### WHAT IS EXPECTED
Output each entry that follows exactly. Images stay out.

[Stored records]
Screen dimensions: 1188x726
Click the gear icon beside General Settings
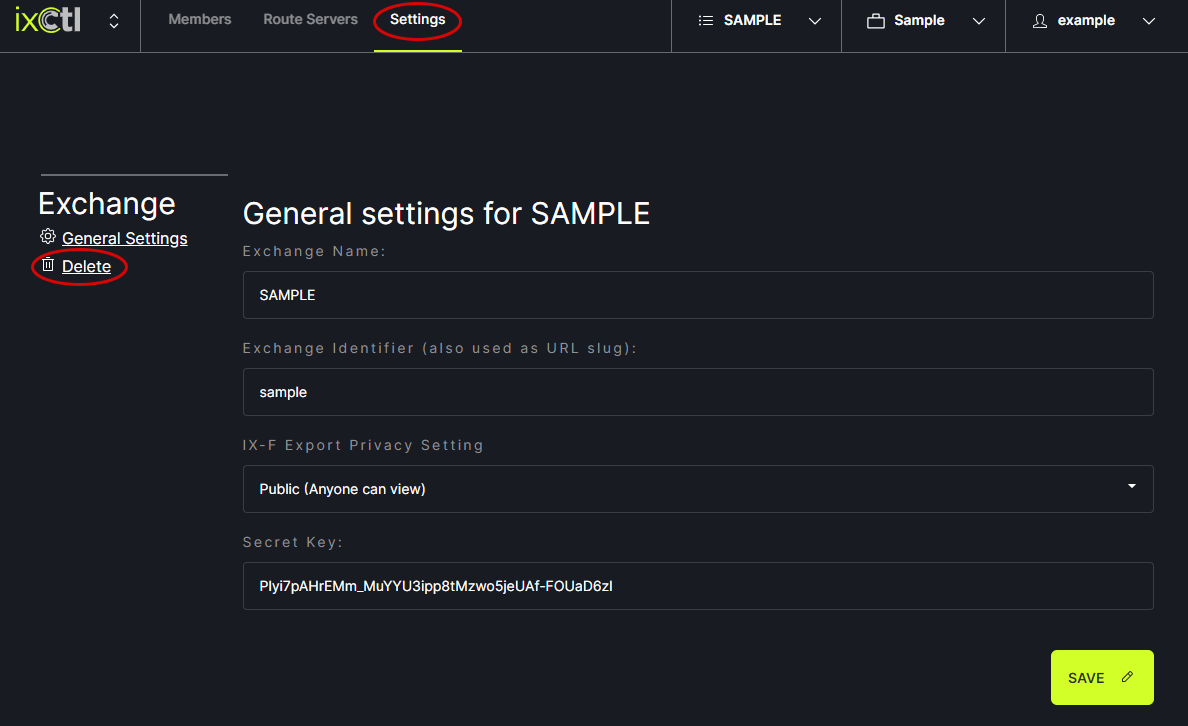(x=47, y=237)
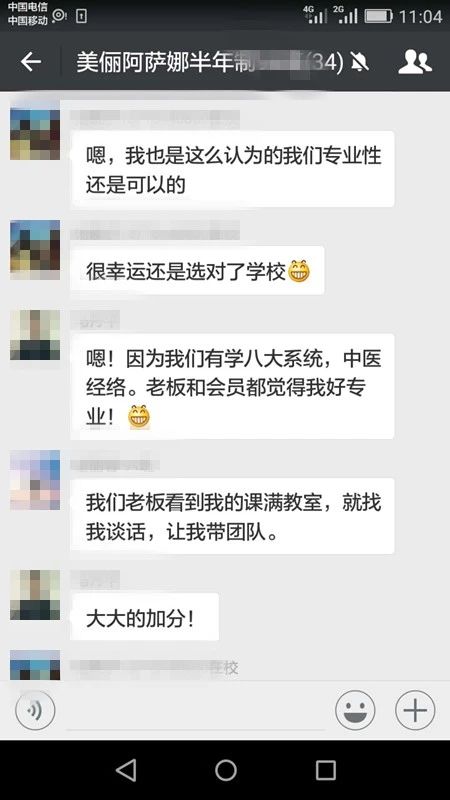Image resolution: width=450 pixels, height=800 pixels.
Task: Tap the message text input field
Action: pyautogui.click(x=196, y=711)
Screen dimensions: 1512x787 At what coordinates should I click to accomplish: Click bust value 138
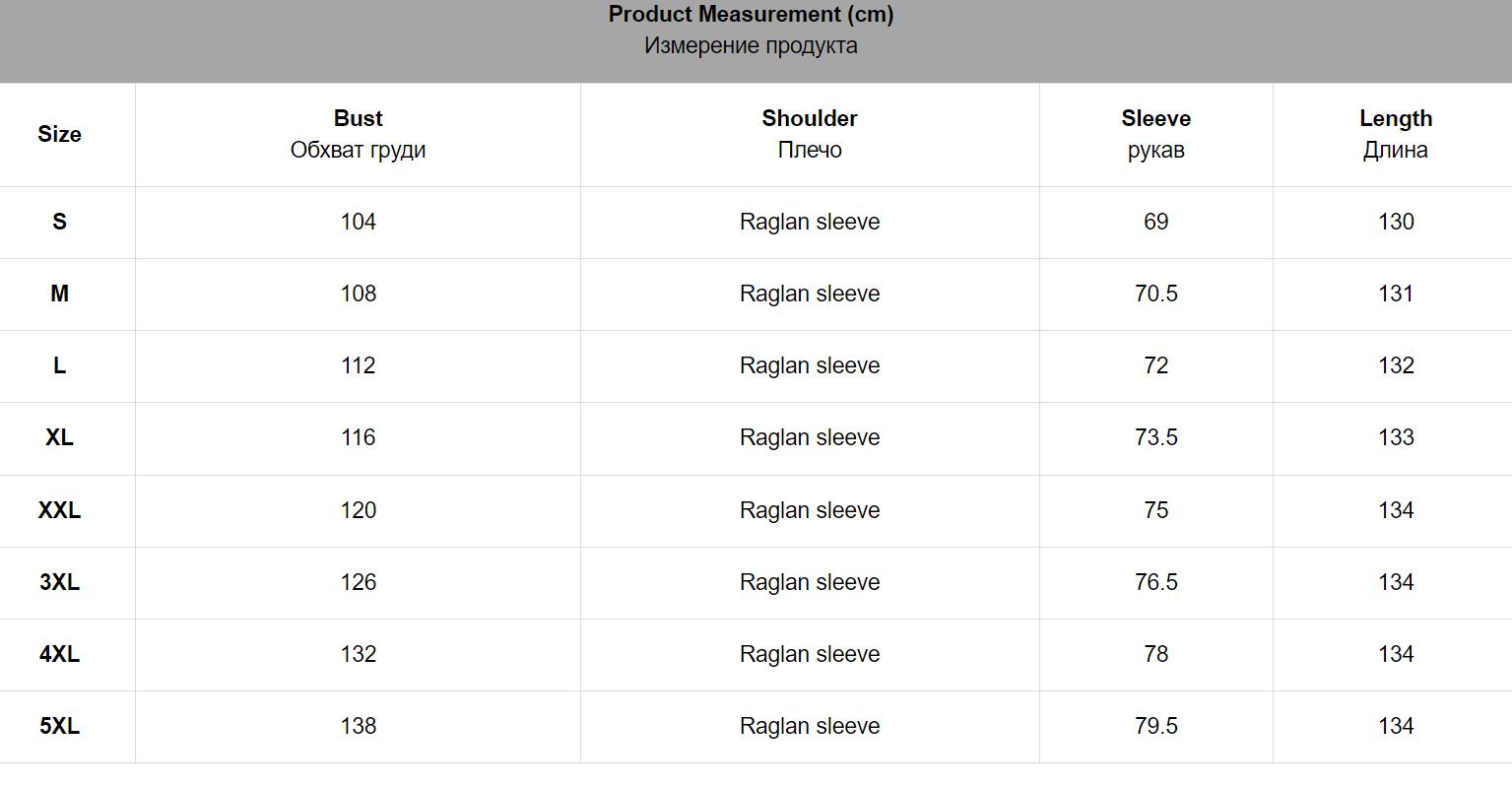point(358,727)
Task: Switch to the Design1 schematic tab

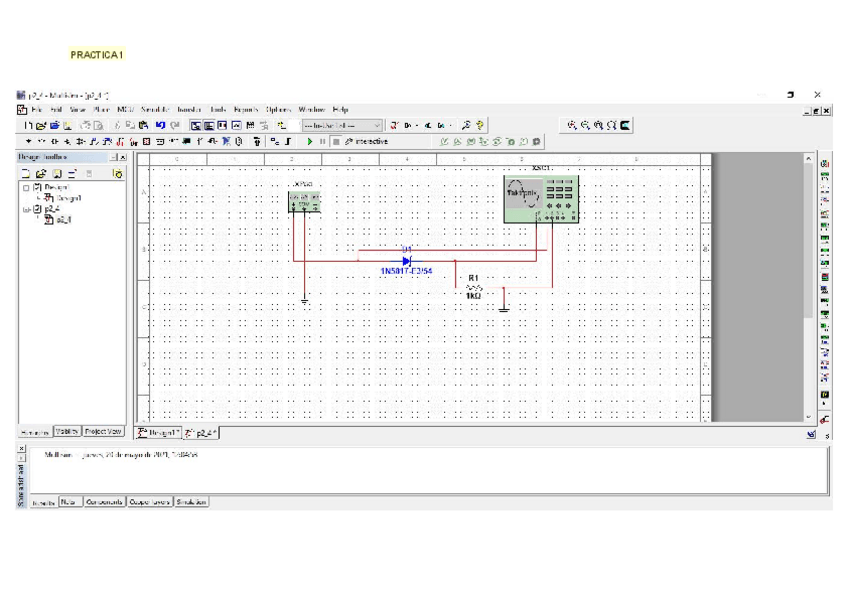Action: point(158,432)
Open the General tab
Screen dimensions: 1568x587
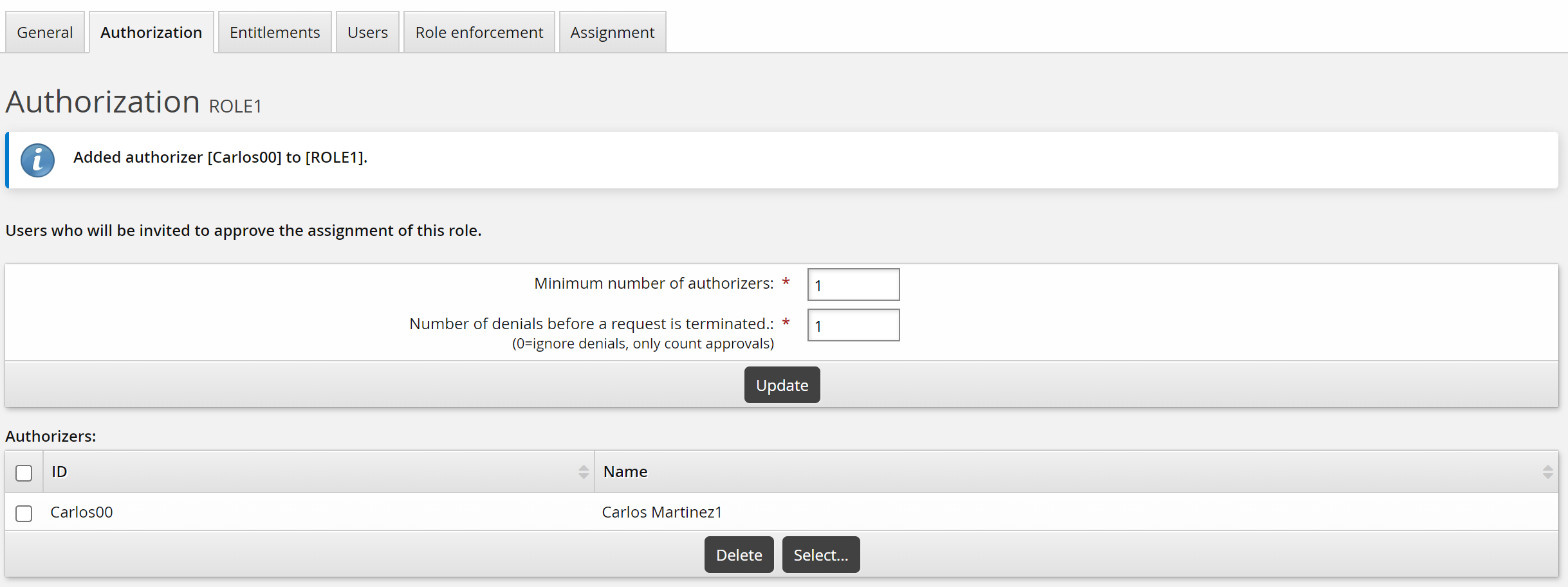[x=44, y=33]
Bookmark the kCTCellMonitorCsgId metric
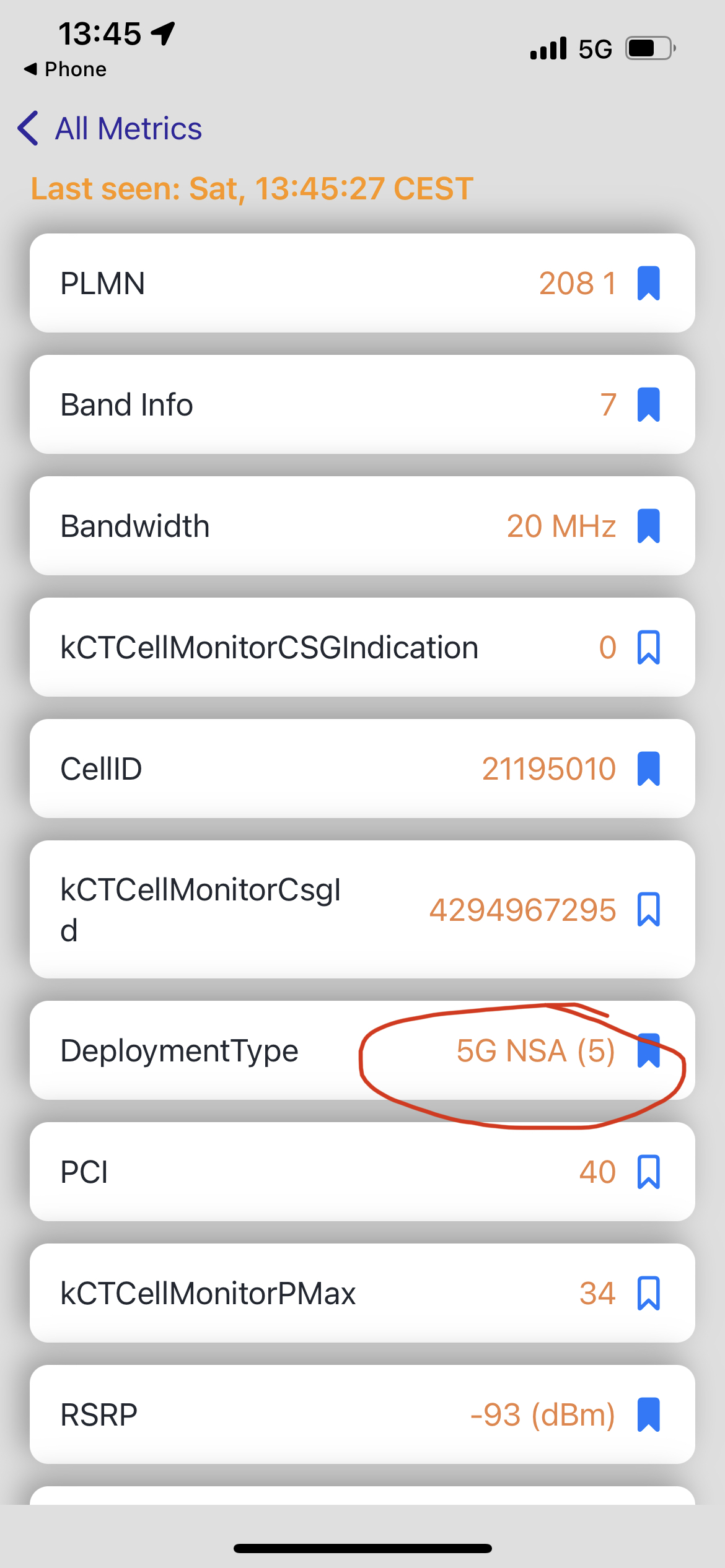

### FINISHED TASK
Screen dimensions: 1188x726
Click the gear icon beside General Settings
(x=47, y=237)
Image resolution: width=450 pixels, height=800 pixels.
Task: Tap the message text input field
Action: pyautogui.click(x=196, y=711)
Screen dimensions: 1512x787 At what coordinates should I click to accomplish: Click bust value 138
point(358,727)
Task: Switch to the Design1 schematic tab

Action: point(158,432)
Open the General tab
Screen dimensions: 1568x587
[x=44, y=33]
Bookmark the kCTCellMonitorCsgId metric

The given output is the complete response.